▸ Exercise instructions: Reproduce exactly, and only, the lines of the material below running from the line bearing "Given: Open the Kurs + Chart link" through the line bearing "This screenshot has height=328, width=649.". Leave any pictures out.

▸ Source information:
.....

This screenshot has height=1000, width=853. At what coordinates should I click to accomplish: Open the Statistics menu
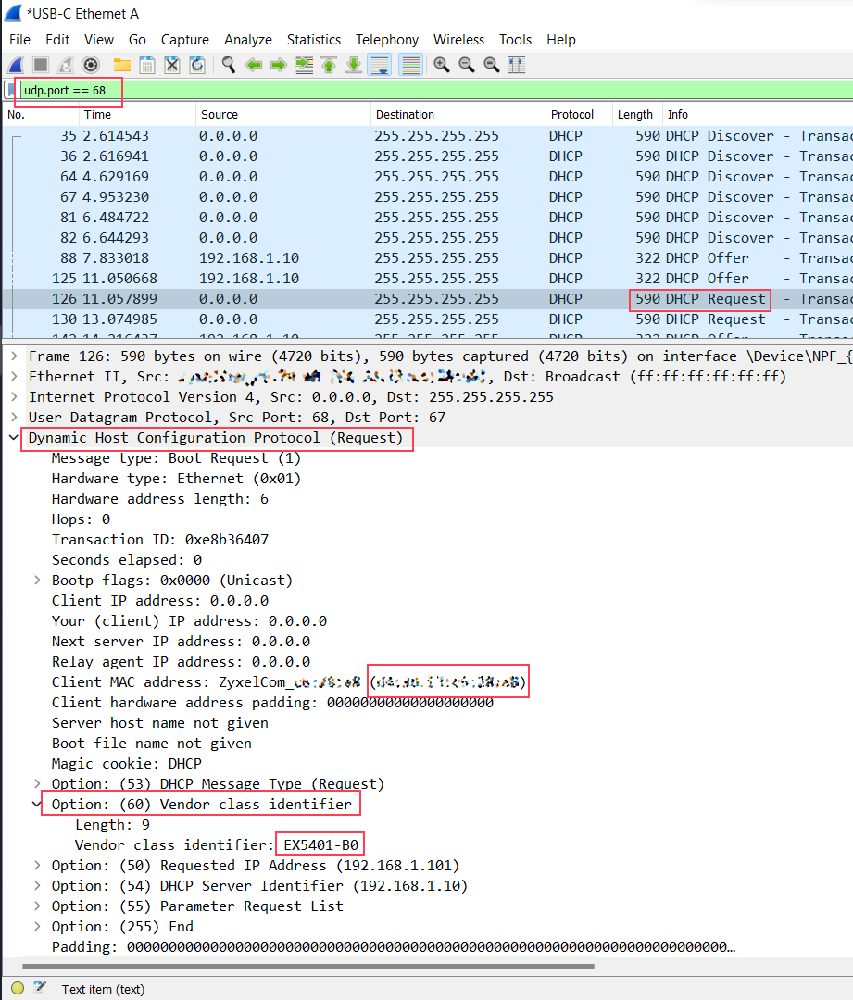pos(313,40)
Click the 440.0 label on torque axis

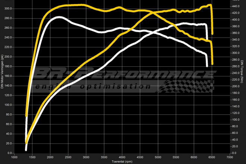235,6
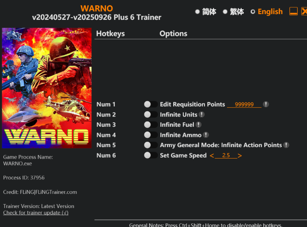
Task: Toggle Army General Mode Infinite Action Points
Action: pos(151,145)
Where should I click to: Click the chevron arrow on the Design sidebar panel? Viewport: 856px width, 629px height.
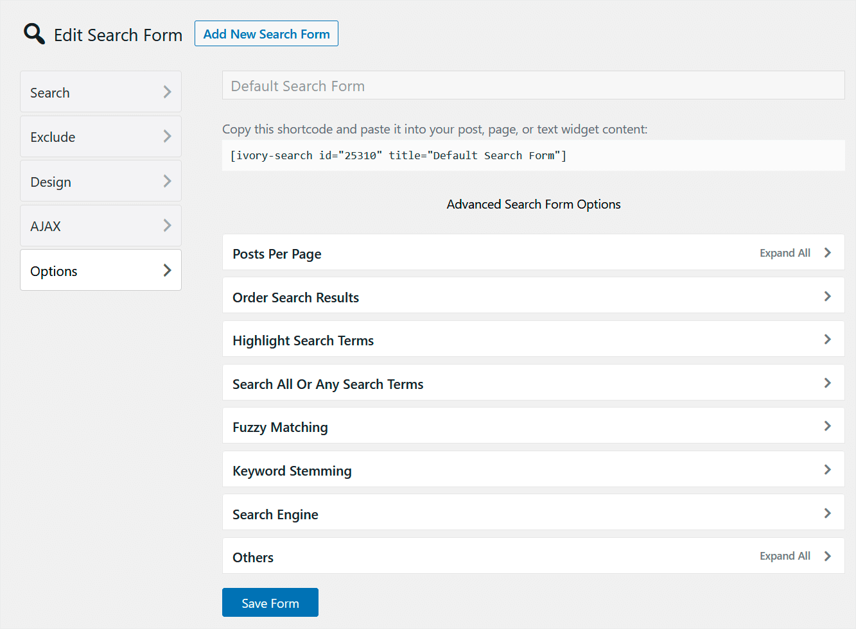click(x=167, y=181)
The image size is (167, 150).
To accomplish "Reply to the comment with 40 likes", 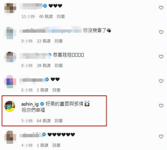I will point(61,16).
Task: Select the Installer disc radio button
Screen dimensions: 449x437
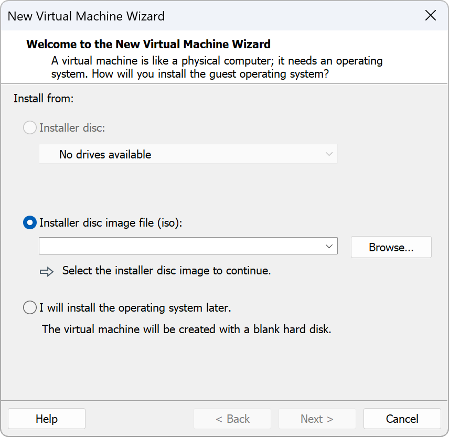Action: pyautogui.click(x=30, y=127)
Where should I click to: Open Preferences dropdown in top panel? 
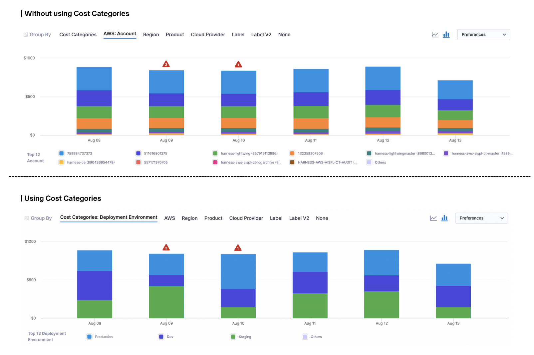click(x=483, y=35)
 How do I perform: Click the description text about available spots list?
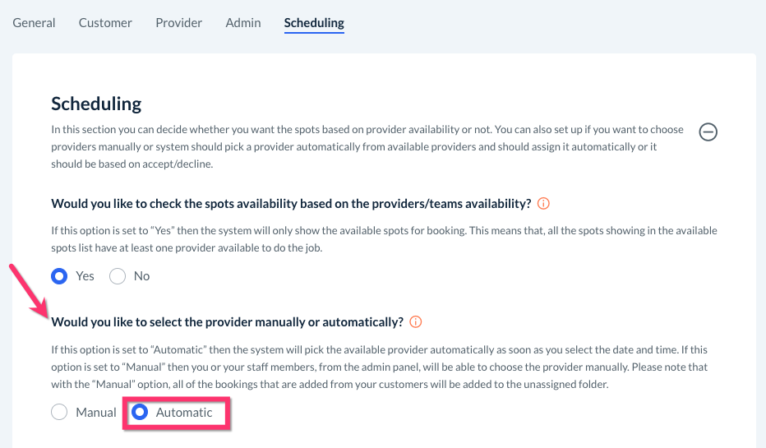384,238
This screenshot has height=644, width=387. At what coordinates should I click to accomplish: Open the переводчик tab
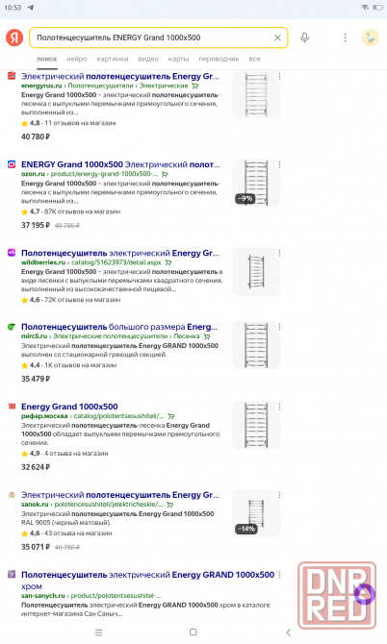click(x=219, y=60)
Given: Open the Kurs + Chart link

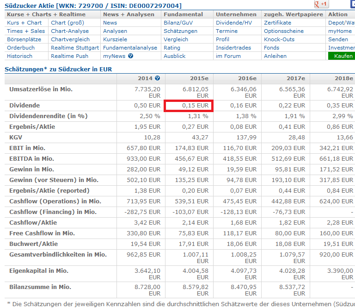Looking at the screenshot, I should [x=24, y=23].
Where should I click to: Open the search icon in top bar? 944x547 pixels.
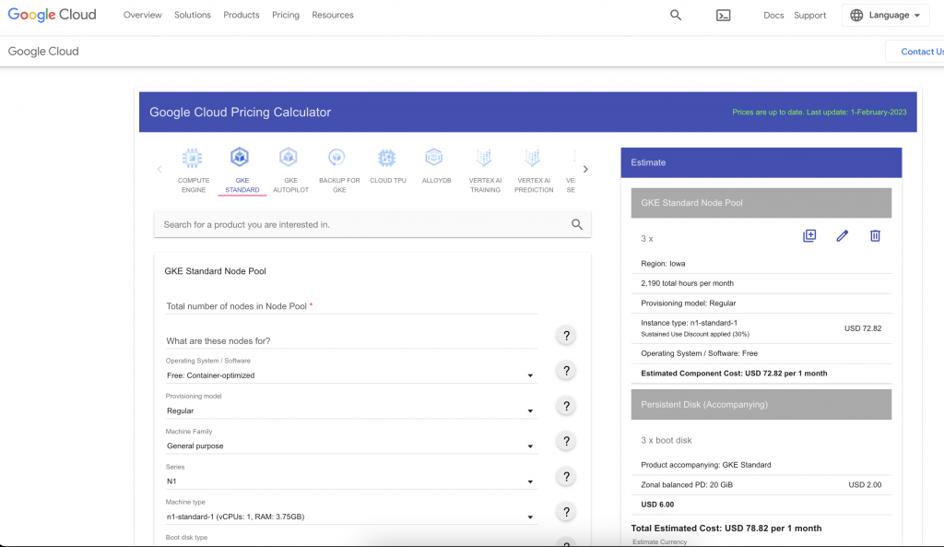(676, 16)
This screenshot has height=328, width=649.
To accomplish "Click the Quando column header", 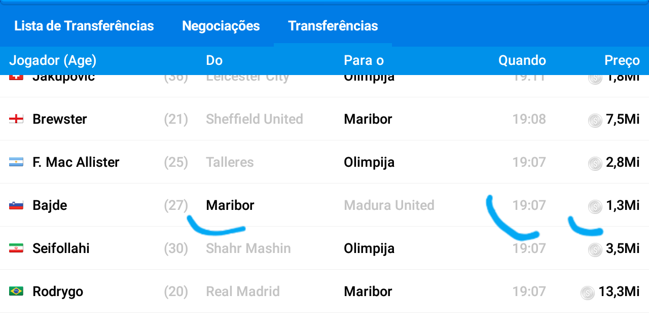I will point(522,60).
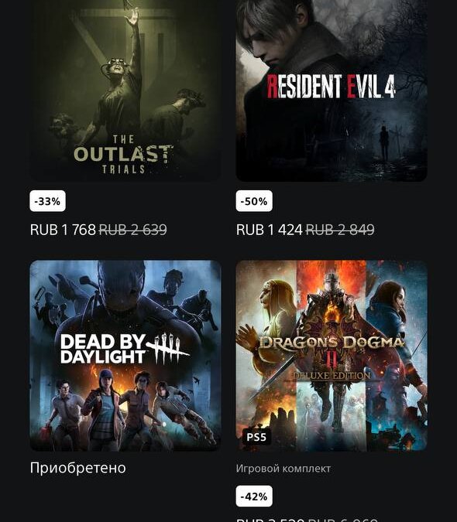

.....

▸ Expected answer:
Given: Open the Kurs + Chart link

Looking at the screenshot, I should [x=24, y=23].
Where should I click to: Open the search icon in top bar? 944x547 pixels.
(676, 16)
This screenshot has height=328, width=649.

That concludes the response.